Carpenter In Training
Dear Dr. NerdLove:
I have a friend that I’ve known since college and we’ve kept in contact well after I graduated. However, due to our own responsibilities, we had times when we wouldn’t contact each other for months at a time. But when we did reconnect, it was almost like that hiatus never happened. I consider this person a close friend who loves the same nerdy things even more than I do.
Recently (I’d say over the course of a year and a half), we’ve been talking more frequently. In October of last year, he invited me to spend the day with him at NYCC (New York Comic Con). Had a dope- ass time with him. I actually hung out with him at his place for about 4 hours last week and I had a great time. He said he enjoyed having me over as well. We didn’t do anything except game and chat (we are both fairly introverted). During one of our conversations, he told me that as long as I let him know when, I can show up at his place pretty much whenever. He even mentioned that I could also spend the night if I wanted, something that no male has ever offered to me. I’m someone with no dating experience, so I’m not sure what would be the proper way of thinking about his offer.
He has since invited me out to other events and for me to come over to his place again. And honestly, he’s an awesome dude to be around, and I even developed a bit (that’s putting it mildly) of a crush on him. I’m keeping all of my expectations low, in case it turns out that he just likes hanging out with me.
That being said, deep down, I believe that he is developing feelings for me. I’ve hung out with him multiple times at his house. We’ve moved on from just gaming to watching movies together. During the movie, I even sometimes catch him staring at my face, and when we have conversations, he positions himself facing me and maintains eye contact. It actually sometimes get awkward. My recent visit had him complimenting my hair, which I totally wasn’t expecting. He opens up to me a lot as well. And when it’s time for me to leave, he seems reluctant to let me go.

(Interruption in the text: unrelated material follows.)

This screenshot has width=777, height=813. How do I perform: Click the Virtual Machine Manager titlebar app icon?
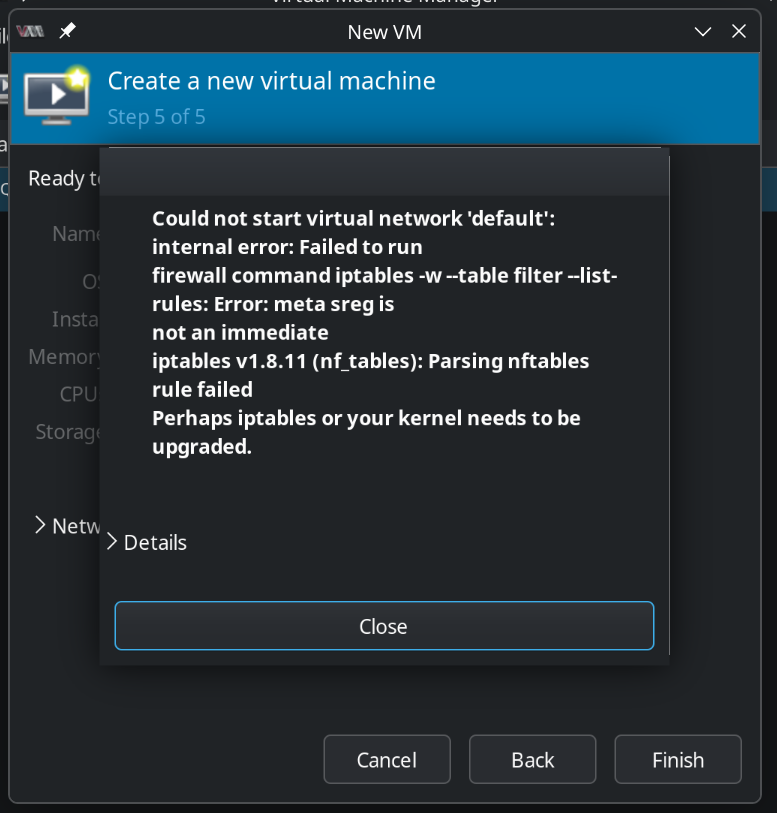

So, yeah, I’m here asking for advice; how would you interpret this behavior? Please help a poor, inexperienced soul out.
Thanks in advance.
Reading The Tea Leaves
I (29F) have been dating my boyfriend (32M) for almost a year and I’m jealous of the relationship he has with his ex. He texts with his ex all day and he tells me they are just really good friends. They rarely hang out in person. This woman has been in his life for 6 years and they were engaged to be married. The engagement ended because they disagreed about the subject of children.
I feel like they have a connection that I’ll never have with him. He tells me that they are just friends and he loves me. I feel like I’m the backup and they will reconnect in the future thus leaving me. Am I crazy for feeling jealous?